Note: this section was written on 6/29/01. CCured has changed since
then..
Once you download the sources for a new package, you can run the translator
on it. To create a Makefile target for a package you typically add to
cil/Makefile a target that just invokes make on the package's own Makefile
with the CC variable bound to “ccured –merge”. I'll use the 6/29/01 version
of ftpd as my example.
First we try to run it without our tool involved:
% make ftpd-clean
% cd test/ftpd/ftpd
% make
This succeeds, generating an 'ftpd' binary. In the case of 'ftpd',
running it is slightly complicated:
% ./ftpd -D -d -p 3333
(then in another window)
% telnet localhost 3333
Trying 127.0.0.1...
Connected to localhost.
Escape character is '^]'.
220 madrone.cs.berkeley.edu FTP server (Version 6.5/OpenBSD, linux port 0.3.2) ready.
(etc)
This is (to our way of measuring) success.

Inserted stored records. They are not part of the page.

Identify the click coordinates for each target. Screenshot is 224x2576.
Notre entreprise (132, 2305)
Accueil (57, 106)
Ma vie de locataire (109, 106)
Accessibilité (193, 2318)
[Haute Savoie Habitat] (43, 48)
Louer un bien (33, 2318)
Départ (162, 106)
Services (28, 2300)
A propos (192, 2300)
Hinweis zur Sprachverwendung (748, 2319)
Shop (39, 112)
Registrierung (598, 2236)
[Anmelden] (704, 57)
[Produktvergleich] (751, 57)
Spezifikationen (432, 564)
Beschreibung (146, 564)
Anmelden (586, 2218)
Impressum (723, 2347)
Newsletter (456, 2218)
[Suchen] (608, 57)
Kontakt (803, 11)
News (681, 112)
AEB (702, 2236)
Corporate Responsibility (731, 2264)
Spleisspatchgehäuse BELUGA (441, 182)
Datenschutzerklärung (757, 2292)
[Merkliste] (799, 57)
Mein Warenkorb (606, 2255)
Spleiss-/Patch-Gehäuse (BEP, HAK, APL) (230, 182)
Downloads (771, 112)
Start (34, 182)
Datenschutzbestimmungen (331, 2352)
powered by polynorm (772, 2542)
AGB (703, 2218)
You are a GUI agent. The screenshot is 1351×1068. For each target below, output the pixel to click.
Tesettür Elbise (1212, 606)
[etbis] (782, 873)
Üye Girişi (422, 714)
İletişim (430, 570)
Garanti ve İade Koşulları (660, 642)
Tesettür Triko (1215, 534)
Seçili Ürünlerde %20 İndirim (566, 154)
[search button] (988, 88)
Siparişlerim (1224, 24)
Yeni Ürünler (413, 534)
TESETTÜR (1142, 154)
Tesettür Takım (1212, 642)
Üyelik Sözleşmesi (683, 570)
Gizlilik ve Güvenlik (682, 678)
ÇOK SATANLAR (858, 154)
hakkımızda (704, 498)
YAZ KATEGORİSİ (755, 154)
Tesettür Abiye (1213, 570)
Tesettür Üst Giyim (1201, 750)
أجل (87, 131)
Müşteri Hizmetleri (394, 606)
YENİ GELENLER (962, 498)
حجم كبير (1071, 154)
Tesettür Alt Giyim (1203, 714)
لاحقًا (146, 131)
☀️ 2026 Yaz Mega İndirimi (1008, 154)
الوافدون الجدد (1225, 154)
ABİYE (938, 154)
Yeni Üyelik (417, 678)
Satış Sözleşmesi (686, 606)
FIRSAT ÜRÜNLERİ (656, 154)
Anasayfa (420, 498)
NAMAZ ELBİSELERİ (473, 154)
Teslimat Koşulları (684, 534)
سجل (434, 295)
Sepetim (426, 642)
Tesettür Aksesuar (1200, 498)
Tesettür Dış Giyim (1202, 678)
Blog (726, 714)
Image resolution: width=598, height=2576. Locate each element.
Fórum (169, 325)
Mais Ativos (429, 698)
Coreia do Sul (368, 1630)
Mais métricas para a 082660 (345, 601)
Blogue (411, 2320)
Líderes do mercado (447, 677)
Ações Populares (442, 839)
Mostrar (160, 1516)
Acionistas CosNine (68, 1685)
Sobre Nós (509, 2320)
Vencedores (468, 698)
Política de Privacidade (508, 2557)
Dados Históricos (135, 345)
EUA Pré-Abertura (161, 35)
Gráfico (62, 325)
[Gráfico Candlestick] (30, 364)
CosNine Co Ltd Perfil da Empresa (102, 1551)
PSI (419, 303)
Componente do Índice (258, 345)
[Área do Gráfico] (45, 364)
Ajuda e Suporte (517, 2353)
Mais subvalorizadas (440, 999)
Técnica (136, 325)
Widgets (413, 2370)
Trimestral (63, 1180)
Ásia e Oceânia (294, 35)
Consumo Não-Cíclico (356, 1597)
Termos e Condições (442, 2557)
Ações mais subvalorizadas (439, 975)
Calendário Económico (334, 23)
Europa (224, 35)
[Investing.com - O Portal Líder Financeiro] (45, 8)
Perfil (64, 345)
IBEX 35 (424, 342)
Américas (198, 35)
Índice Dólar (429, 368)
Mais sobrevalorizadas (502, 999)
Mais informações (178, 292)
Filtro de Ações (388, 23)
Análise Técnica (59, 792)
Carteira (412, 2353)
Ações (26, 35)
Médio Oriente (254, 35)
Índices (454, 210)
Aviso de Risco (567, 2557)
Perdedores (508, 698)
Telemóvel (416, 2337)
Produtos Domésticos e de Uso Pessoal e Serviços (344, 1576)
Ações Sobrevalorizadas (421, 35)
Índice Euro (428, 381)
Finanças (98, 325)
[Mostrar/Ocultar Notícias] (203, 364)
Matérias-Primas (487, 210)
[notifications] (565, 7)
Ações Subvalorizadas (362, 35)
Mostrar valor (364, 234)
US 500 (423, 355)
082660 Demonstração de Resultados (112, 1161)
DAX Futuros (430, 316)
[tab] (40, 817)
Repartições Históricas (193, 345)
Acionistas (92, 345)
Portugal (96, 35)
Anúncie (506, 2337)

Now we try it in 'cil' mode:
% cd cil
% make ftpd-clean
% make ftpd
At the moment, this also works, producing another 'ftpd' binary. We test
it the same way, and rejoice at its success.
Finally, we dare to try it in 'box' mode, meaning the instrumentation
module will be used:
% make ftpd-clean
% make ftpd INFERBOX=4
After crunching for a while, it reports this error (you have to scroll
back a bit to see the right one):
./ls_all.c:1338: Bug: Calling non-wild ioctl with too many args
This is an error from the 'box' module, complaining about what it
perceives to be a type error. If we investigate the named source
line, we see
if(ioctl(1, 0x5413, & win) == 0 && win.ws_col > 0)
confirming that 'ioctl' is involved. Since the *_all.c files are the
output of our tool, and do not themselves #include any files, we can
simply search in this file for ioctl's declaration. We do so, and see
extern int ioctl(int __fd , unsigned long int __request , ...) ;
Hmmm... looks like it was declared to accept any number (>=2) of args, so
this looks like a bug in the 'box' module; it should accept this code,
but it does not.
The next step is to write a tiny C program which calls ioctl (see
test/small2/ioctl.c), and verify it fails the same way
% make scott/ioctl INFERBOX=4
[...]
ioctl.c:9: Bug: Calling non-wild ioctl with too many args
[...]
Yep, same problem. Now we report this to George, since typically he's
much faster at identifying the problem, since he wrote the 'box' module.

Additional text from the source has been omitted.